- Born: August 3, 1979
- Education: Doctor of Philosophy
- Alma mater: Stanford University ;
- Occupation: Entrepreneur, chief executive officer, electrical engineer, researcher, chair
- Employer: Guardant Health; Illumina (2009–2012) ;

= AmirAli Talasaz =

American CEO

AmirAli Talasaz is an entrepreneur in the field of clinical diagnostics. He founded the startup Auriphex Biosciences and is co-founder and co-chief executive officer of Guardant Health.

==Education==
Talasaz studied electrical engineering at Sharif University in Tehran and later attended Stanford University from 2001 to 2007, where he earned a Doctor of Philosophy degree. Prior to attending Stanford, he was introduced to Ronald W. Davis of the university's Genome Technology Center by Mostafa Ronaghi, who later became chief technology officer at Illumina, Inc.

==Career==
Talasaz is an electrical engineer and researcher. Leena Rao of TechCrunch has described him as a "serial" entrepreneur in the fields of clinical research and sample preparation. Talasaz worked at the Genome Technology Center until 2009, when he founded Auriphex Biosciences, which developed methods for isolating cancer cells from blood. He also worked for Illumina from March 2009 to June 2012.

In 2012-2013, Talasaz and Helmy Eltoukhy co-founded Guardant Health, which developed liquid biopsy technology to detect and analyze cancer DNA with a simple blood test rather than a tissue biopsy, The duo met at Stanford in 2002 and worked together at Illumina, until Talasaz left in 2012. According to John Dorfman of the Pittsburgh Tribune-Review, Talasaz and Eltoukhy discovered a liquid biopsy technique which "involves detecting and monitoring tumor fragments circulating in the patient's bloodstream", as an alternative to traditional tissue biopsies. Talasaz was first the president and chief technology officer of Guardant Health. He held the president, chief financial officer, and chief operating officer positions in 2019, when he and Eltoukhy collectively held 12 percent of Guardant Health's stock. In 2021, both spent $10 million to purchase additional shares of the company. Talasaz and Eltoukhy are now co-chief executive officers.

In 2020, the Guardant360 CDx became the first FDA-approved liquid biopsy for comprehensive genomic profiling (CGP) across all solid tumors and as a companion diagnostic to detect EGFR mutations in non-small cell lung cancer. By 2026, the Guardant360 CDX liquid biopsy had FDA approval for 25 different companion diagnostic applications.

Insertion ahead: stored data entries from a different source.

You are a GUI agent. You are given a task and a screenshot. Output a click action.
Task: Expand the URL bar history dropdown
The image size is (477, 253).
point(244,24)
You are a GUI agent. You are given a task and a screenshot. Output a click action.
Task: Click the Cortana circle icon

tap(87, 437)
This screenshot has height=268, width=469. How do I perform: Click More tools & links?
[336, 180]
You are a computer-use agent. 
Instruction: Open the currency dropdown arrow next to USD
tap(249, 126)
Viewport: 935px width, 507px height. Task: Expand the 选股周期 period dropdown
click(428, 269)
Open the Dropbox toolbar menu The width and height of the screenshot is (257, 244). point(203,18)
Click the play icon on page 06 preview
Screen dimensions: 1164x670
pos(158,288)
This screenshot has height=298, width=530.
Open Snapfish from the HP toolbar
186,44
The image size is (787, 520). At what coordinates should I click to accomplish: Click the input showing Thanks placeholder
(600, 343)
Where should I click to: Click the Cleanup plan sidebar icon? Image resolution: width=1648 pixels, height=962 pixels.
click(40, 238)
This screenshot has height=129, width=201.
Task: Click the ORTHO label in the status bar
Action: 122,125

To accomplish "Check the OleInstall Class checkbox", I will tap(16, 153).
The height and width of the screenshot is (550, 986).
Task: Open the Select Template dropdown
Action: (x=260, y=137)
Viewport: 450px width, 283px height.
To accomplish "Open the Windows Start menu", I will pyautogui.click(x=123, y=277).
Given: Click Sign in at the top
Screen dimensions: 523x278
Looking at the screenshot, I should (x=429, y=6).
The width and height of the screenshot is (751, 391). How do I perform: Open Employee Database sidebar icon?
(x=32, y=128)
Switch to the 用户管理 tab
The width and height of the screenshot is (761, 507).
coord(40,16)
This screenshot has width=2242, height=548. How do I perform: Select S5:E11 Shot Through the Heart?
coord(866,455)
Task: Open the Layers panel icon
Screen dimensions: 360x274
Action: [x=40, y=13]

In 2022, Illumina sued Guardant Health and its co-founders in Delaware federal court over trade secrets. Illumina accused the duo of incorporating Guardant Health anonymously in 2011, while working at Illumina and stealing confidential documents related to DNA sequencing technology to acquire 35 patents. In response, Guardant Health rejected the claims, accused Illumina of attempting to eliminate competitors, and asked for a suit dismissal. In 2023, the two companies settled, signed a long-term supply agreement, and agreed to share specimen samples for cancer research.

Guardant Health's SHIELD blood test was approved by the FDA in 2024, the first liquid biopsy approved as a primary early detection option for colorectal cancer. The blood test can be ordered by doctors as an alternative to more invasive screening tests like colonoscopies or stool-based tests for average-risk adults aged 45 and older. Dr. Talasaz leads the early cancer detection division of Guardant Health.

===Board service and recognition===
Talasaz has served on Guardant Health's board of directors since January 2013, occupying the chairman role until August 2021. He also serves on the board of uLab Systems, and is a founding member of the World Innovations Network.

In 2017, Talasaz and Eltoukhy ranked number 37 in Fortune magazine's "40 Under 40" list. The duo were also included in Time magazine's 2018 "Health Care 50" list, which recognizes people for transforming health care.